● **INFORMATION**
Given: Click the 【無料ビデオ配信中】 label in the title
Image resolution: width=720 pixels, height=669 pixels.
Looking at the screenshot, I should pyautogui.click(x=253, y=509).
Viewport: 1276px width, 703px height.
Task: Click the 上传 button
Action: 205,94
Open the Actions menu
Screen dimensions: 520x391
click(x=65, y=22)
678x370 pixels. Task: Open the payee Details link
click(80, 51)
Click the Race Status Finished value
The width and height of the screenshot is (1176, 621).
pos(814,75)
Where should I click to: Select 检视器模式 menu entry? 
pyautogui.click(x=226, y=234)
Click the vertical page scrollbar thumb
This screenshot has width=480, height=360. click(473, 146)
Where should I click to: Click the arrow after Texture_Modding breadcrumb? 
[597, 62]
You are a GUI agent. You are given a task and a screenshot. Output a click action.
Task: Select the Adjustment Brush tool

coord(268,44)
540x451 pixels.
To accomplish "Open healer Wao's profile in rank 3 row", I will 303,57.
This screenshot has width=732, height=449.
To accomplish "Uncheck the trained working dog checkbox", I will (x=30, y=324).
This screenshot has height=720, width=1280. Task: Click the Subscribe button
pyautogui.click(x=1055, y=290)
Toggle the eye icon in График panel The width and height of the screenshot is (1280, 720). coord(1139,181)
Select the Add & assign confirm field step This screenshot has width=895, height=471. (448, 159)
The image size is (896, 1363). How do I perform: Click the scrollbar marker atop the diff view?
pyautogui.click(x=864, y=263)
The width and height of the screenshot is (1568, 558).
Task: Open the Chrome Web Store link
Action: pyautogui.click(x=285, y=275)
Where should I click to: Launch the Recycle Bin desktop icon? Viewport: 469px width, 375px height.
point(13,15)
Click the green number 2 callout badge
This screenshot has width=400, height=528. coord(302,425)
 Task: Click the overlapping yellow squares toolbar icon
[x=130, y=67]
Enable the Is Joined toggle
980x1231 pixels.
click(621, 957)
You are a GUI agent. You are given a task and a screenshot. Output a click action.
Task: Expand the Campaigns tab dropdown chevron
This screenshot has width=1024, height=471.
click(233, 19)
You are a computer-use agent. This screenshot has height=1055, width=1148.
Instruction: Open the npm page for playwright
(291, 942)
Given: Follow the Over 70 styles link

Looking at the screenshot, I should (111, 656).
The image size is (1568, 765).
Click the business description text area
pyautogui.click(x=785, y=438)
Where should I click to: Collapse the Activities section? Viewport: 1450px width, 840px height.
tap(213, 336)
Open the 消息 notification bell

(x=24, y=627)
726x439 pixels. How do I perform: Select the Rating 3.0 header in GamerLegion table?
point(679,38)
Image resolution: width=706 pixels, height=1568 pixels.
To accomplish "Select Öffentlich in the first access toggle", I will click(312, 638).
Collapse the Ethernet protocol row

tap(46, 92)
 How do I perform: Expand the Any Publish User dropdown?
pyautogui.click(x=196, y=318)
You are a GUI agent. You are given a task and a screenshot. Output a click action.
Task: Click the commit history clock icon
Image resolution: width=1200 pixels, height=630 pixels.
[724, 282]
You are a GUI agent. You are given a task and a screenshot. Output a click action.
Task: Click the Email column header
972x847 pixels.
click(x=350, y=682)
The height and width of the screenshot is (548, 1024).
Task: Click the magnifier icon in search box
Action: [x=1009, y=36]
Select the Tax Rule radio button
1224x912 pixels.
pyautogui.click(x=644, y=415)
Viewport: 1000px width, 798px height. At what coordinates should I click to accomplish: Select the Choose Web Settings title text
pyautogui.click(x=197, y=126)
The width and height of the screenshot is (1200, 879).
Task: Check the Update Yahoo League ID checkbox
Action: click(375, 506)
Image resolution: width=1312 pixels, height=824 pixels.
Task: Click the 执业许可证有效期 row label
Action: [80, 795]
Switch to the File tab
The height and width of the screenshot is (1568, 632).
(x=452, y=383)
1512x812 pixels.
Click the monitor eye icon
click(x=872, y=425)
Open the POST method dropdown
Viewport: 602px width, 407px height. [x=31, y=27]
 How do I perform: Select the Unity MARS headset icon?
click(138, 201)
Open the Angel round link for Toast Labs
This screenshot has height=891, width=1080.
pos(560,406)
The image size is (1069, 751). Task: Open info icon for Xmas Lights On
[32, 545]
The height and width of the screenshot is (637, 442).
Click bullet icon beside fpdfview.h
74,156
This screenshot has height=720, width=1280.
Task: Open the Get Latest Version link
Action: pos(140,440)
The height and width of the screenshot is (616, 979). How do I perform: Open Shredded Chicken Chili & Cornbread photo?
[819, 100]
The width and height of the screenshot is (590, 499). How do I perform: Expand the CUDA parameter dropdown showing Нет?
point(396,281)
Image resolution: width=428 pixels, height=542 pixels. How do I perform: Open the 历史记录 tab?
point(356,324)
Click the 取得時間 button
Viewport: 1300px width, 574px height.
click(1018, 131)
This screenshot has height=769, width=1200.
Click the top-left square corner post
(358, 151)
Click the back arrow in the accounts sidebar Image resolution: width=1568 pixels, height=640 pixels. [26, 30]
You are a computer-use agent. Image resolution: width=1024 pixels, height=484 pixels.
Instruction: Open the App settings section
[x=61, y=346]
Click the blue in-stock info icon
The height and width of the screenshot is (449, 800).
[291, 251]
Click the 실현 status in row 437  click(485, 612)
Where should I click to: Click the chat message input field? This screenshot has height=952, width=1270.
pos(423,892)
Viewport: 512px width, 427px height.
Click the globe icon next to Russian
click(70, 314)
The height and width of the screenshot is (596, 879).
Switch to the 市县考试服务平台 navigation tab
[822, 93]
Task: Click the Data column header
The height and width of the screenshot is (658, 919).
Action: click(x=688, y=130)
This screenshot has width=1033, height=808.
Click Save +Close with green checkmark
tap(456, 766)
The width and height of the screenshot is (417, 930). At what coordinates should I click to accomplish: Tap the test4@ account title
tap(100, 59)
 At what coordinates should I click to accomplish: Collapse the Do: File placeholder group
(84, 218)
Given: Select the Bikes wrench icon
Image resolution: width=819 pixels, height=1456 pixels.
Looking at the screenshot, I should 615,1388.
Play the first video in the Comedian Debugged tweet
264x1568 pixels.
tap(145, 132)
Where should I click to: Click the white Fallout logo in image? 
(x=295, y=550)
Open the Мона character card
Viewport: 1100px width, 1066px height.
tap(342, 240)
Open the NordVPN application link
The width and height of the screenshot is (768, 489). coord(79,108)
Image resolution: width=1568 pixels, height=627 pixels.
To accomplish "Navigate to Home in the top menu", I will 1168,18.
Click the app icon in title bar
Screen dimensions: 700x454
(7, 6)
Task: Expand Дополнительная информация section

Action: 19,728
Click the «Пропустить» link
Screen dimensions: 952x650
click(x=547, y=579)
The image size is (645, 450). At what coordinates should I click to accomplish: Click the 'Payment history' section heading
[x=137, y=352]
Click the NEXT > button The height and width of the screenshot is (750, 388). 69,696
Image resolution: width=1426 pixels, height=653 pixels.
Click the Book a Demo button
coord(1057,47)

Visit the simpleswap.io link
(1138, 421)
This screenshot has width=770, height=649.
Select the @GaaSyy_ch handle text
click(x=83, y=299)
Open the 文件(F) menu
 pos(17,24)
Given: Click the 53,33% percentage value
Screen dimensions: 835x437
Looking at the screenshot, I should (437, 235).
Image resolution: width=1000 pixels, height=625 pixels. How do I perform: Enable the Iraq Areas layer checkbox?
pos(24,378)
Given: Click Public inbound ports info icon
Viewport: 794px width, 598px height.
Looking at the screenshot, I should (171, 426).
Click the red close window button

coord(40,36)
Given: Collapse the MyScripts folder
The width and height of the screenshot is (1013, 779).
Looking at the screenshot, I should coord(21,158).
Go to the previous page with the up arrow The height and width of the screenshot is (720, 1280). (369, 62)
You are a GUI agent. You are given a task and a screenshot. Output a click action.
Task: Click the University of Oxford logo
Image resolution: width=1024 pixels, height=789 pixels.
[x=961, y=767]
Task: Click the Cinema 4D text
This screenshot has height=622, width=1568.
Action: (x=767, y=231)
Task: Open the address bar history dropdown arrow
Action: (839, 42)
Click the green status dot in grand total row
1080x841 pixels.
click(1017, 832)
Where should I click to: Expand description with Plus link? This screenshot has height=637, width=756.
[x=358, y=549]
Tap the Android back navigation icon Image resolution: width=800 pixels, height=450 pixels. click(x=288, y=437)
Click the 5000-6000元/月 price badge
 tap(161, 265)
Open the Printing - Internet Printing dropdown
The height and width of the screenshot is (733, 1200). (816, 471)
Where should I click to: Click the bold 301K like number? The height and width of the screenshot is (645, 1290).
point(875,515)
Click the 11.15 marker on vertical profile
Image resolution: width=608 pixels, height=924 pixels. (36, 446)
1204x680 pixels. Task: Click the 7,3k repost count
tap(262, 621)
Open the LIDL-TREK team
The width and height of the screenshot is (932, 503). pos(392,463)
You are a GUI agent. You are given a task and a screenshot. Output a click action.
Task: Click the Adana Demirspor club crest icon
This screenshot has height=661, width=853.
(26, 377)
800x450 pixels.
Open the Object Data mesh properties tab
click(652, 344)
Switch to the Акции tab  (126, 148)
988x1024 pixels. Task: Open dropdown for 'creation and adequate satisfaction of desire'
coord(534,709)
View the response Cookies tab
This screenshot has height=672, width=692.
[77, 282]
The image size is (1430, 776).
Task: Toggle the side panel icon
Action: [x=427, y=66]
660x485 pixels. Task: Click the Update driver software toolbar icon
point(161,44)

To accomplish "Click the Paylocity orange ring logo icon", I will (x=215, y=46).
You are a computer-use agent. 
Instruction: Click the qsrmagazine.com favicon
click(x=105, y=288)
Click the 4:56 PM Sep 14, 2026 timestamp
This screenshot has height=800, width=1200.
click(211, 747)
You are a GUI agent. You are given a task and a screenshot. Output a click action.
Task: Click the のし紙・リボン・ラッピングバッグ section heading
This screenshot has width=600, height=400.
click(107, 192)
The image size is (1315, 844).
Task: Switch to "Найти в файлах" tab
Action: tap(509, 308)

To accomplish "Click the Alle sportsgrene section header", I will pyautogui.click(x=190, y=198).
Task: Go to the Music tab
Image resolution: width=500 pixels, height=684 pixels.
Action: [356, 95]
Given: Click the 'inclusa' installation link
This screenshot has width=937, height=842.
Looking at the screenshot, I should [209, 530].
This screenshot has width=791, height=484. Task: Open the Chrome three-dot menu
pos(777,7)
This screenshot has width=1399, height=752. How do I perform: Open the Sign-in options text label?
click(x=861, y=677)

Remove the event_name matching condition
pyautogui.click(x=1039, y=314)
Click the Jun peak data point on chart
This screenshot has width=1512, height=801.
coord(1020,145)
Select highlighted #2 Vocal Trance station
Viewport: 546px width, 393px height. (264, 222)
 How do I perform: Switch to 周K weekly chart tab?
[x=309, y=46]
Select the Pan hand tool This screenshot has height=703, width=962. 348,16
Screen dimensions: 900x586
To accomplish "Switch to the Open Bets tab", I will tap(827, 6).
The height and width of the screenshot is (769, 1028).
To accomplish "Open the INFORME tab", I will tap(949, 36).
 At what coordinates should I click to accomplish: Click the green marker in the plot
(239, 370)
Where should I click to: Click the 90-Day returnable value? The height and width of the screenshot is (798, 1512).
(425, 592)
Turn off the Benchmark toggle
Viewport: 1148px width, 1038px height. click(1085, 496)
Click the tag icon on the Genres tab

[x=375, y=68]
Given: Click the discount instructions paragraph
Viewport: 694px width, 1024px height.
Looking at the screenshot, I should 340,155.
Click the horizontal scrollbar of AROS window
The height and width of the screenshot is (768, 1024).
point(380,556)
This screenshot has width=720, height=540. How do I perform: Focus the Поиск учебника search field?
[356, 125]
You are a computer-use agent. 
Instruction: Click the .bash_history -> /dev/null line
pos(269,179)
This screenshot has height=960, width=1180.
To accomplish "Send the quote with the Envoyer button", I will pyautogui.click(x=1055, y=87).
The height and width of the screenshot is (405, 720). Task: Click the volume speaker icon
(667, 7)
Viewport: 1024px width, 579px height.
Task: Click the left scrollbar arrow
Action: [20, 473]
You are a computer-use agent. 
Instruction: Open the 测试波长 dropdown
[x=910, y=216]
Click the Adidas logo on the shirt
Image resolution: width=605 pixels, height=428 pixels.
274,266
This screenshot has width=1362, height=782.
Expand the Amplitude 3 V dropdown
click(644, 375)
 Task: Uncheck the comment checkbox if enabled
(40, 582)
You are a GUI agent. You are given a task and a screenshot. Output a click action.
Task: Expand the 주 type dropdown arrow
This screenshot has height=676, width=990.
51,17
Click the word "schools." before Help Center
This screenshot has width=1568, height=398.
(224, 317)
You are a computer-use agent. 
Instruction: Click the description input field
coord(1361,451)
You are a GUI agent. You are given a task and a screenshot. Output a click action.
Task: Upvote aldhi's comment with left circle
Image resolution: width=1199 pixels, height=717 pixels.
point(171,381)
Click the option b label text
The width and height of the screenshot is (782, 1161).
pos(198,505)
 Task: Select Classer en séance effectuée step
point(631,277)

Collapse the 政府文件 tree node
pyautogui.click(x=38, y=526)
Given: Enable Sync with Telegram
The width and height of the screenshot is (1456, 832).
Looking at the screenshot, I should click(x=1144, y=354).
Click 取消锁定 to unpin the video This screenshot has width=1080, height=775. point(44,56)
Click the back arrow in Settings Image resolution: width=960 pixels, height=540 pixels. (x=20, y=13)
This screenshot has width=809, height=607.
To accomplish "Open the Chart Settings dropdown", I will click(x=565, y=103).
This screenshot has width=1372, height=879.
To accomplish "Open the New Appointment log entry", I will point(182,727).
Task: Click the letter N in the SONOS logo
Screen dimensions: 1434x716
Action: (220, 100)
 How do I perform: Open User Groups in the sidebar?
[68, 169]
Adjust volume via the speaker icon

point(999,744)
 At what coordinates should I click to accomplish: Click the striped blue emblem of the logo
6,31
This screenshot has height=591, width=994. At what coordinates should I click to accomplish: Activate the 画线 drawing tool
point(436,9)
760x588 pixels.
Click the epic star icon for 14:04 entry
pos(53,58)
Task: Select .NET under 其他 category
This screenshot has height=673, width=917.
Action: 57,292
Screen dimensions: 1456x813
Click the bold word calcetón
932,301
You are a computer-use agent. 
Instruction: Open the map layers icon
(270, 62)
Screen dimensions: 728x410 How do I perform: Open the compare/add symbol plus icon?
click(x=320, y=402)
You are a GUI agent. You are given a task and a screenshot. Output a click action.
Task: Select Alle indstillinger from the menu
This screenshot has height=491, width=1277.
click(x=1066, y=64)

● **INSTRUCTIONS FOR THE TASK**
Using the records above, set down exactly the lines from the one with "Image resolution: width=1200" through the one with "Task: Click the Email column header", inclusive, and nothing more.

● **TASK RESULT**
Image resolution: width=1200 pixels, height=630 pixels.
[724, 282]
You are a GUI agent. You are given a task and a screenshot. Output a click action.
Task: Click the Email column header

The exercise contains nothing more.